Chattacon was founded by Chattanooga native Irv Koch; the first Chattacon was held in January 1976. Formatted as a "relaxacon", it drew 81 guests, and lost money. By Chattacon III in 1978, it was a more traditional science fiction convention, with A. E. van Vogt as Guest of Honor, and had returned the costs of its original organization to Koch, with enough left over to serve as seed money for Chattacon IV.

In August of 2025, it was announced that there would be no further Chattacons, due to the unavailability of any suitable venues in the area.

==Conventions==

===History===

Chattacon 36, held January 21–23, 2011, included guests of honor writers Kristine Kathryn Rusch and Chelsea Quinn Yarbro, artist Ruth Thompson, filkers Bill and Brenda Sutton, and Baen Books publisher Toni Weisskopf as toastmaster. Attendance for this event was estimated at over 1,000 members.

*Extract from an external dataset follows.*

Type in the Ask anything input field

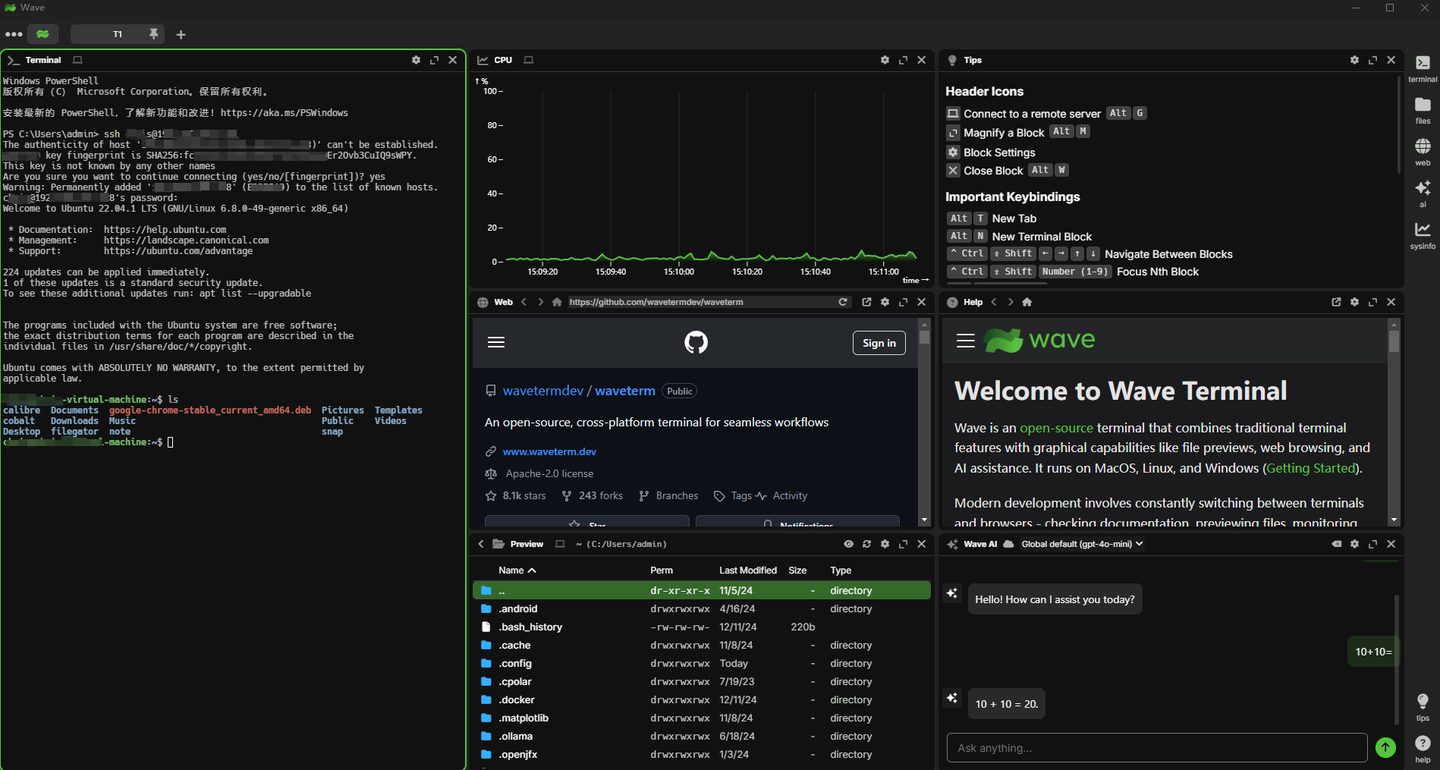1156,748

Chattacon 37, held January 20–22, 2012, included writers Steve Miller and Sharon Lee, author Laura Ann Gilman, and artist John Picacio, plus The Morganville Vampires writer Rachel Caine as Special Guest and author Mark L. Van Name as Toastmaster.

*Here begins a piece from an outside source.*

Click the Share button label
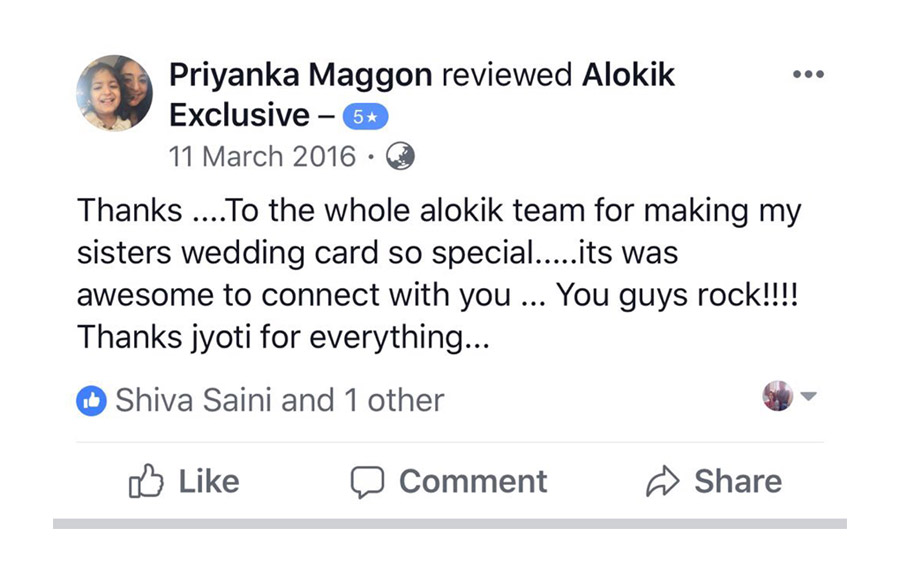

Chattacon 38, held January 25–27, 2013, included guests of honor Tim Powers and Cherie Priest, artist guest William Stout, and toastmistress Wendy Webb.

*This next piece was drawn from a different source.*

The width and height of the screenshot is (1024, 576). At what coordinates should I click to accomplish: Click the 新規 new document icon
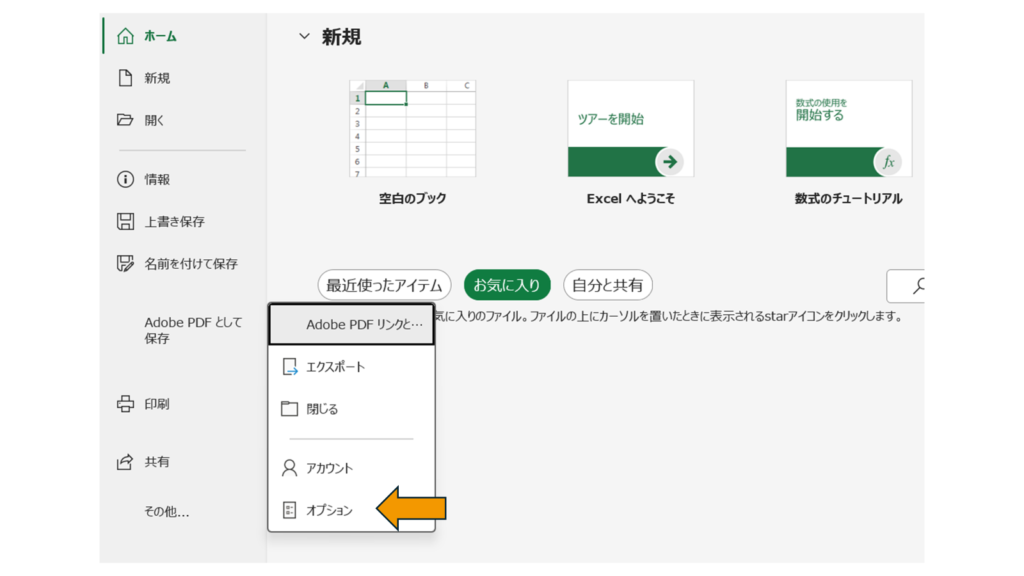125,78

Chattacon 39, held January 24–26, 2014, included guest of honor Tobias Buckell, featured guests John Kaufmann, Jean Johnson, and Robert Buettner, plus toastmistress Wendy Webb and special music guest Matthew Ebel.

Chattacon 40, held January 30–February 1, 2015, included guests of honor Julie Czerneda, Kathleen Ann Goonan, and Tobias Buckell, artist guests Alan M. Clark and David Deitrick, special guest Adam-Troy Castro, and toastmistress Wendy Webb.

Chattacon 41, held January 29–31, 2016 at the Chattanooga Choo Choo, included guest of honor William C. Dietz, artist guest of honor Scott Grimando, special guest Larry Correia and toastmistress Wendy Webb.

Chattacon 42, held January 20–22, 2017 at the Chattanooga Choo Choo, included guest of honor Mike Resnick, with Alan Pollack as the artist guest of honor, special guest Jennifer Mulvihill and toastmistress Wendy Webb.

Chattacon 43, held January 19-21, 2018 at the Chattanoogan, included guest of honor Peter David and artist guest of honor Todd McCaffrey, as well as artist Sam Flegal and gaming aficionado Michael Bielaczyc.

Chattacon 44, held January 19-21, 2019 at the Read House, included guest of honor Timothy Zahn and artist guest of honor Charles Urbach, as well as author Tim Waggoner and toastmaster D. Alan Lewis.

Chattacon 45, held January 26-28 2020 at the DoubleTree Hilton Chattanooga, included guest of honor Robert McCammon, artist guest of honor Melissa Gay, special guest Faith Hunter and toastmaster Big Daddy Voodoo.

Chattacon 46, was held January 22-24 2021, originally scheduled for the DoubleTree Hilton Chattanooga, was held live online on Discord. Guests included guest of honor M. D. Cooper, artist guest of honor Amanda Makepeace, special guest Brian Cooksey and toastmistress Brandy Bolgeo Hendren.

Chattacon 47, was held January 14-16 2022 at the DoubleTree Hilton Chattanooga. Guests included author guest of honor M.D. Cooper, artist guest of honor Amanda Makepeace, special guest Brian Cooksey, and toastmistress Brandy Bolgeo Hendren.

Chattacon 48, was held in January 2023 in Chattanooga. Guests include will include guest of honor Martin Powell, artist guest of honor Leia Powell, special guest B.L. Blankenship, special guest Paige Gardner (originally scheduled to attend Chattacon 47) and toastmaster Michael Corrie.